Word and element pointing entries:
_ _ _

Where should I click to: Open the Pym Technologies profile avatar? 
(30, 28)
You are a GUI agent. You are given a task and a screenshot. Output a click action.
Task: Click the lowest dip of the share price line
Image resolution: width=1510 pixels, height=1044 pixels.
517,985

_ _ _

TASK DESCRIPTION: Starting with the line containing "You are a GUI" and going on through the end of the records, rewrite those lines with "share price line" swapped for "stock price line" and everything else kept the same.

EXERCISE SOLUTION:
You are a GUI agent. You are given a task and a screenshot. Output a click action.
Task: Click the lowest dip of the stock price line
Image resolution: width=1510 pixels, height=1044 pixels.
517,985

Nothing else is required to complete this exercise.